Pressure on village unit prices to rise
Retirement villages’ unit prices are rising and may be 8 per cent higher by the end of the year, researchers say.
The prices for licences to occupy units and apartments in villages may be playing a slow catch up with the runaway housing market against which the village prices are set but usually at a lower price than the average house price in the location of the village.
Investment researchers at financial advisory company Forysth Barr this year started a new index tracking the movement in the sales prices of licences to occupy units and serviced apartments at four big retirement villages businesses which are listed on the NZX.
The operators are Ryman Healthcare, Summerset Group, Oceania Healthcare and Arvida Group.
Forsyth Barr analyst Aaron Ibbotson said the index rose 4.2 per cent in the first six months of 2021 and if that pattern continued prices to buy occupation rights might rise by about 8 per cent for the year.
But that depended on when the villages reviewed their prices.
The researchers estimated that in the past the average licence to occupy prices for village units and apartments rose about 3 per cent to 4 per cent a year.
While Summerset and Arvida started 2021 with a bang, with about a 6 per cent rise in prices, Ryman and Oceania had only modest rises.
But now Ryman’s prices were rising steadily, at an estimated 0.5 per cent to 1 per cent a month for units and serviced apartments, Ibbotson said.

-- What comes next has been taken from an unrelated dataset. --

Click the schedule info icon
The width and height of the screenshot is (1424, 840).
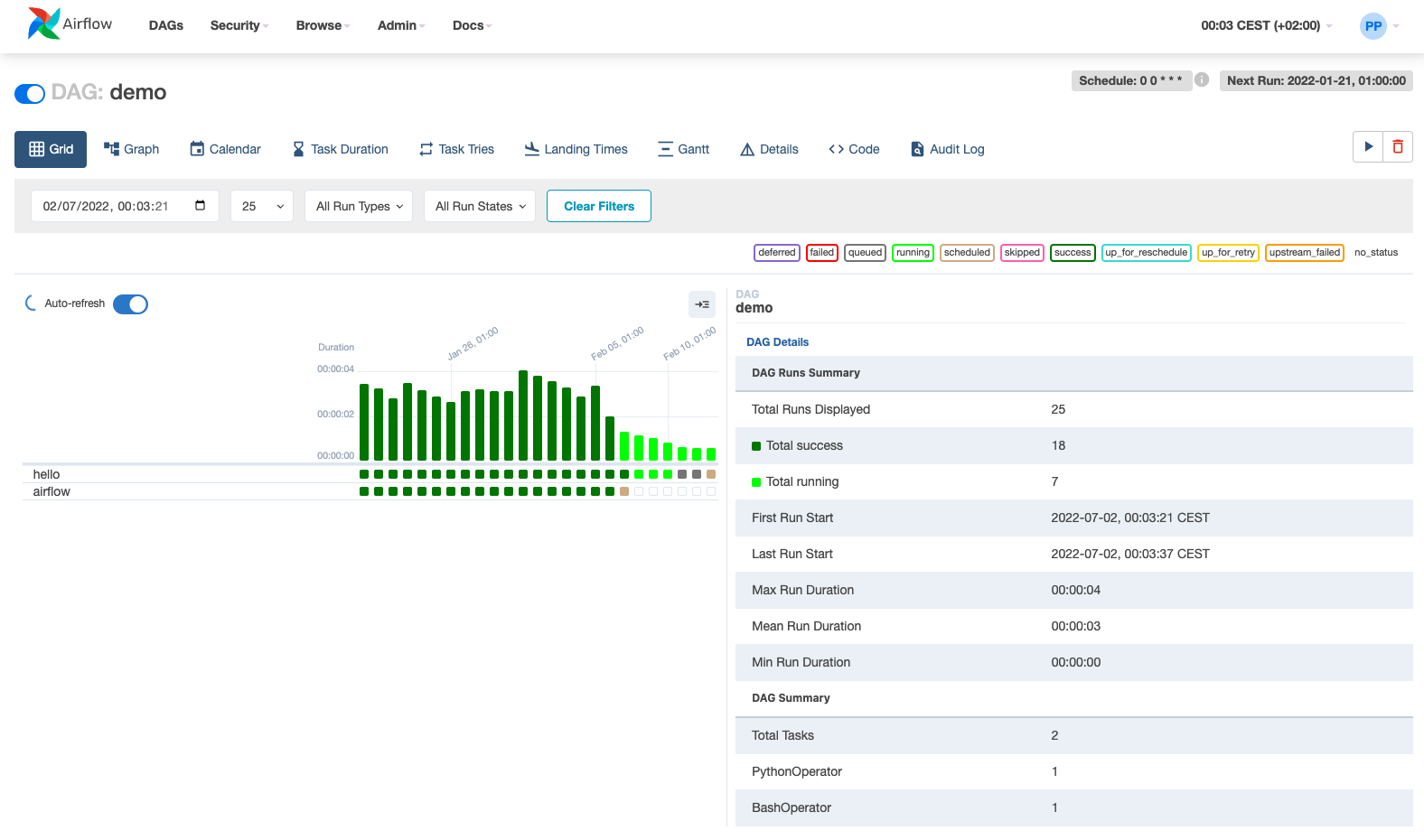coord(1202,79)
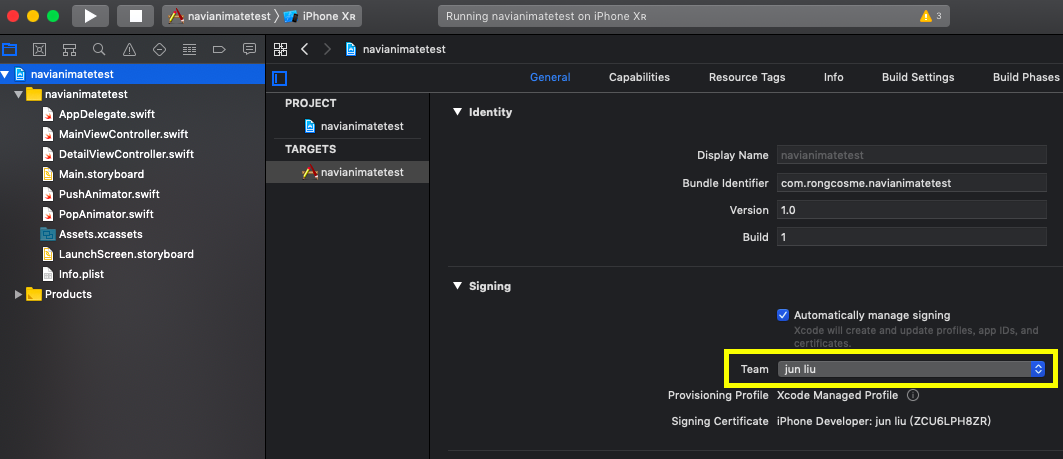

The average price increase for units and serviced apartments for the four aged care operators sat between 3 per cent and 5 per cent for six months to the end of June with units rising faster than serviced apartments. Villages were likely to bring in modest price increases spread over several years, Ibbotson said, even though house prices had risen massively over the past year.
Spreading the price rise over time would support demand for village units and apartments.
Retirement Villages Association executive director John Collyns said the general principle for village operators was to price the licences to occupy about 25 per cent to 30 per cent less than the average freehold house price in the location of the village.
The aim was for residents to release equity in their homes and have cash left over to put in the bank.
He expected the price of licences to occupy retirement units to rise because residential dwellings had risen in price, and retirement village operators would benefit from that ‘‘rising tide’’ of prices.
Grey Power treasurer Roy Reid said the organisation did not get many complaints about the cost of retirement units, though he had heard from some people in older properties in Dunedin who had said they could not afford units in a couple of new villages developed there.
Most complaints about retirement villages that Grey Power heard were related to the cost of weekly fees, the time it took for the operator to payout families when a resident had died and the size of the deferred management fee that was taken by the operator when a resident died, Reid said.